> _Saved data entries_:
● ● ● ●
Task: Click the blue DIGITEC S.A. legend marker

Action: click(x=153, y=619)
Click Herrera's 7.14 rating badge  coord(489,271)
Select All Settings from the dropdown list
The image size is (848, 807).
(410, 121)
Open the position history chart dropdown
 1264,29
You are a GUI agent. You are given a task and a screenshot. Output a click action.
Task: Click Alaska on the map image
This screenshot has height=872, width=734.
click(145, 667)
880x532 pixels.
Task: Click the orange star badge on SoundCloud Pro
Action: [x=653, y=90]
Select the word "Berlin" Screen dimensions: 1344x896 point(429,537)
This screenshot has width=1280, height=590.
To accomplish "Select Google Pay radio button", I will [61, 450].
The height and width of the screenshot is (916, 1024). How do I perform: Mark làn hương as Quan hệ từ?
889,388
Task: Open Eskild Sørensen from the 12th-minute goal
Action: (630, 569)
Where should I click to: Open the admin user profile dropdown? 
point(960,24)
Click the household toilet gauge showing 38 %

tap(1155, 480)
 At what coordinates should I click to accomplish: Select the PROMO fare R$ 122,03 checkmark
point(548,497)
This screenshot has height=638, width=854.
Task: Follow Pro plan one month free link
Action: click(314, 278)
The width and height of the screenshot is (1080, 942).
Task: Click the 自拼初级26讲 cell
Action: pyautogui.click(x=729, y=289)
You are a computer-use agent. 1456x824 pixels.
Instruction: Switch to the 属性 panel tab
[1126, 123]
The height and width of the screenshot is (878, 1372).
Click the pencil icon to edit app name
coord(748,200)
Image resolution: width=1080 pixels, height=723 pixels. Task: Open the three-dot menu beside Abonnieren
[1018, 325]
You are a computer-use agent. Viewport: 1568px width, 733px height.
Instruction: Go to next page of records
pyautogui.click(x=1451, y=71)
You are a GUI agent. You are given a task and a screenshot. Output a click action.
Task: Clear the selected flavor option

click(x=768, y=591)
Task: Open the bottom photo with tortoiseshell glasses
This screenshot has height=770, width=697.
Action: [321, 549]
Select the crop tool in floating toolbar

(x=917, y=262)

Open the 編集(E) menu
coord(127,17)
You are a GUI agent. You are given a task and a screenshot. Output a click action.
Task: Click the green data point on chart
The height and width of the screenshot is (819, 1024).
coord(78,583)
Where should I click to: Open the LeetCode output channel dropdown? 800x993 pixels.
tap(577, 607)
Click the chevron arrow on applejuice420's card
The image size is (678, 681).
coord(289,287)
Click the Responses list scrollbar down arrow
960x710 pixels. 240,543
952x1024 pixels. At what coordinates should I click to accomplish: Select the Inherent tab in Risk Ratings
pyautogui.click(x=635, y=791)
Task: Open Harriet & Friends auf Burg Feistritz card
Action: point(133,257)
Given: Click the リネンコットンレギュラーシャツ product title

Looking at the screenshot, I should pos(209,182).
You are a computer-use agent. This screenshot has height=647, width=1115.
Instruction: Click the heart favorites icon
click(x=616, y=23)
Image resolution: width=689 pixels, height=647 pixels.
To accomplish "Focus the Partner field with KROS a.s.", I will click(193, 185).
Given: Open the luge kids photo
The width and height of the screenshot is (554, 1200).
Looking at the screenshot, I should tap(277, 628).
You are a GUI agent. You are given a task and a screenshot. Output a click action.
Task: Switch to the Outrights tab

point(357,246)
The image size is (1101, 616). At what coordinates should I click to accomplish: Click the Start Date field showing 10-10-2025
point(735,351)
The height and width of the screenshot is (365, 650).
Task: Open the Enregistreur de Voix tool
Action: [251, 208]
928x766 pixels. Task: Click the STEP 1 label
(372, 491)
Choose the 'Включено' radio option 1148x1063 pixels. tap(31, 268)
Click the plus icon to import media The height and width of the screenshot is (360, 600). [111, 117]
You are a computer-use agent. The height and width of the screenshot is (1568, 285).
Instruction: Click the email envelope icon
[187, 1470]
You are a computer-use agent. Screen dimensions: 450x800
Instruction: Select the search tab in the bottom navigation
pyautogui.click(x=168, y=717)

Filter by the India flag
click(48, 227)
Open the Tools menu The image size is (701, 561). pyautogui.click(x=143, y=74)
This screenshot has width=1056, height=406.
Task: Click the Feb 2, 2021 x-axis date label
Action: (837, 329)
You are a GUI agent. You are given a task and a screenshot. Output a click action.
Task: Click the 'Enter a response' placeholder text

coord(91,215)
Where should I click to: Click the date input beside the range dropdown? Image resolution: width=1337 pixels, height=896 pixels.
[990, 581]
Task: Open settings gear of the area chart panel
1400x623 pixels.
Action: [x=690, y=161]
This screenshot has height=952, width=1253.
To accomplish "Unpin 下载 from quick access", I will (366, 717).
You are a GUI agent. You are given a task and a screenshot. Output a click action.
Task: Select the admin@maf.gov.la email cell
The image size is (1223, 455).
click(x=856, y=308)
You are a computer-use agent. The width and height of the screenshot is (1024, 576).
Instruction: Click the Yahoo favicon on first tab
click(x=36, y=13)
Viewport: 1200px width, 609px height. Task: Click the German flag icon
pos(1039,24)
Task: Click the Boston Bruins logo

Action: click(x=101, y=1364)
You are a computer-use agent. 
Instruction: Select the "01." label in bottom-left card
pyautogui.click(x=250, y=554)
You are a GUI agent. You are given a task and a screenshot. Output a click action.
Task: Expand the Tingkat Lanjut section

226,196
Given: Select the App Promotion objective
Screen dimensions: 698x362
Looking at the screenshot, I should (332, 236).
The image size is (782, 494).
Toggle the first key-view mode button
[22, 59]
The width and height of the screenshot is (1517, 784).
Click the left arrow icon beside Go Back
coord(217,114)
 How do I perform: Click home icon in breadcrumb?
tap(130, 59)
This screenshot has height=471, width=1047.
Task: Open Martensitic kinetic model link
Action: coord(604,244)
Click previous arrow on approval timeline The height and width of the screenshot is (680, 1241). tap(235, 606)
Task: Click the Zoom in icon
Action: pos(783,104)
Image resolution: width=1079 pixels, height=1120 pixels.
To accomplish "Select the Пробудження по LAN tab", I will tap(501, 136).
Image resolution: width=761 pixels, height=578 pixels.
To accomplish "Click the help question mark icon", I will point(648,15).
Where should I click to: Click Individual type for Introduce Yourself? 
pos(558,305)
● ● ● ●
> _What is needed_:
Reply by returning the full set of records above exactly.

> _Task output_:
Task: Click the blue DIGITEC S.A. legend marker

Action: click(x=153, y=619)
Click Herrera's 7.14 rating badge  coord(489,271)
Select All Settings from the dropdown list
The image size is (848, 807).
(410, 121)
Open the position history chart dropdown
 1264,29
You are a GUI agent. You are given a task and a screenshot. Output a click action.
Task: Click Alaska on the map image
This screenshot has height=872, width=734.
click(145, 667)
880x532 pixels.
Task: Click the orange star badge on SoundCloud Pro
Action: [x=653, y=90]
Select the word "Berlin" Screen dimensions: 1344x896 point(429,537)
This screenshot has width=1280, height=590.
To accomplish "Select Google Pay radio button", I will [61, 450].
The height and width of the screenshot is (916, 1024). How do I perform: Mark làn hương as Quan hệ từ?
889,388
Task: Open Eskild Sørensen from the 12th-minute goal
Action: (630, 569)
Where should I click to: Open the admin user profile dropdown? 
point(960,24)
Click the household toilet gauge showing 38 %

tap(1155, 480)
 At what coordinates should I click to accomplish: Select the PROMO fare R$ 122,03 checkmark
point(548,497)
This screenshot has height=638, width=854.
Task: Follow Pro plan one month free link
Action: click(314, 278)
The width and height of the screenshot is (1080, 942).
Task: Click the 自拼初级26讲 cell
Action: pyautogui.click(x=729, y=289)
You are a computer-use agent. 1456x824 pixels.
Instruction: Switch to the 属性 panel tab
[1126, 123]
The height and width of the screenshot is (878, 1372).
Click the pencil icon to edit app name
coord(748,200)
Image resolution: width=1080 pixels, height=723 pixels. Task: Open the three-dot menu beside Abonnieren
[1018, 325]
You are a computer-use agent. Viewport: 1568px width, 733px height.
Instruction: Go to next page of records
pyautogui.click(x=1451, y=71)
You are a GUI agent. You are given a task and a screenshot. Output a click action.
Task: Clear the selected flavor option

click(x=768, y=591)
Task: Open the bottom photo with tortoiseshell glasses
This screenshot has height=770, width=697.
Action: [321, 549]
Select the crop tool in floating toolbar

(x=917, y=262)

Open the 編集(E) menu
coord(127,17)
You are a GUI agent. You are given a task and a screenshot. Output a click action.
Task: Click the green data point on chart
The height and width of the screenshot is (819, 1024).
coord(78,583)
Where should I click to: Open the LeetCode output channel dropdown? 800x993 pixels.
tap(577, 607)
Click the chevron arrow on applejuice420's card
The image size is (678, 681).
coord(289,287)
Click the Responses list scrollbar down arrow
960x710 pixels. 240,543
952x1024 pixels. At what coordinates should I click to accomplish: Select the Inherent tab in Risk Ratings
pyautogui.click(x=635, y=791)
Task: Open Harriet & Friends auf Burg Feistritz card
Action: point(133,257)
Given: Click the リネンコットンレギュラーシャツ product title

Looking at the screenshot, I should pos(209,182).
You are a computer-use agent. This screenshot has height=647, width=1115.
Instruction: Click the heart favorites icon
click(x=616, y=23)
Image resolution: width=689 pixels, height=647 pixels.
To accomplish "Focus the Partner field with KROS a.s.", I will click(193, 185).
Given: Open the luge kids photo
The width and height of the screenshot is (554, 1200).
Looking at the screenshot, I should tap(277, 628).
You are a GUI agent. You are given a task and a screenshot. Output a click action.
Task: Switch to the Outrights tab

point(357,246)
The image size is (1101, 616). At what coordinates should I click to accomplish: Click the Start Date field showing 10-10-2025
point(735,351)
The height and width of the screenshot is (365, 650).
Task: Open the Enregistreur de Voix tool
Action: [251, 208]
928x766 pixels. Task: Click the STEP 1 label
(372, 491)
Choose the 'Включено' radio option 1148x1063 pixels. tap(31, 268)
Click the plus icon to import media The height and width of the screenshot is (360, 600). [111, 117]
You are a computer-use agent. The height and width of the screenshot is (1568, 285).
Instruction: Click the email envelope icon
[187, 1470]
You are a computer-use agent. Screen dimensions: 450x800
Instruction: Select the search tab in the bottom navigation
pyautogui.click(x=168, y=717)

Filter by the India flag
click(48, 227)
Open the Tools menu The image size is (701, 561). pyautogui.click(x=143, y=74)
This screenshot has width=1056, height=406.
Task: Click the Feb 2, 2021 x-axis date label
Action: (837, 329)
You are a GUI agent. You are given a task and a screenshot. Output a click action.
Task: Click the 'Enter a response' placeholder text

coord(91,215)
Where should I click to: Click the date input beside the range dropdown? Image resolution: width=1337 pixels, height=896 pixels.
[990, 581]
Task: Open settings gear of the area chart panel
1400x623 pixels.
Action: [x=690, y=161]
This screenshot has height=952, width=1253.
To accomplish "Unpin 下载 from quick access", I will (366, 717).
You are a GUI agent. You are given a task and a screenshot. Output a click action.
Task: Select the admin@maf.gov.la email cell
The image size is (1223, 455).
click(x=856, y=308)
You are a computer-use agent. The width and height of the screenshot is (1024, 576).
Instruction: Click the Yahoo favicon on first tab
click(x=36, y=13)
Viewport: 1200px width, 609px height. Task: Click the German flag icon
pos(1039,24)
Task: Click the Boston Bruins logo

Action: click(x=101, y=1364)
You are a computer-use agent. 
Instruction: Select the "01." label in bottom-left card
pyautogui.click(x=250, y=554)
You are a GUI agent. You are given a task and a screenshot. Output a click action.
Task: Expand the Tingkat Lanjut section

226,196
Given: Select the App Promotion objective
Screen dimensions: 698x362
Looking at the screenshot, I should (332, 236).
The image size is (782, 494).
Toggle the first key-view mode button
[22, 59]
The width and height of the screenshot is (1517, 784).
Click the left arrow icon beside Go Back
coord(217,114)
 How do I perform: Click home icon in breadcrumb?
tap(130, 59)
This screenshot has height=471, width=1047.
Task: Open Martensitic kinetic model link
Action: coord(604,244)
Click previous arrow on approval timeline The height and width of the screenshot is (680, 1241). tap(235, 606)
Task: Click the Zoom in icon
Action: pos(783,104)
Image resolution: width=1079 pixels, height=1120 pixels.
To accomplish "Select the Пробудження по LAN tab", I will tap(501, 136).
Image resolution: width=761 pixels, height=578 pixels.
To accomplish "Click the help question mark icon", I will point(648,15).
Where should I click to: Click Individual type for Introduce Yourself? 
pos(558,305)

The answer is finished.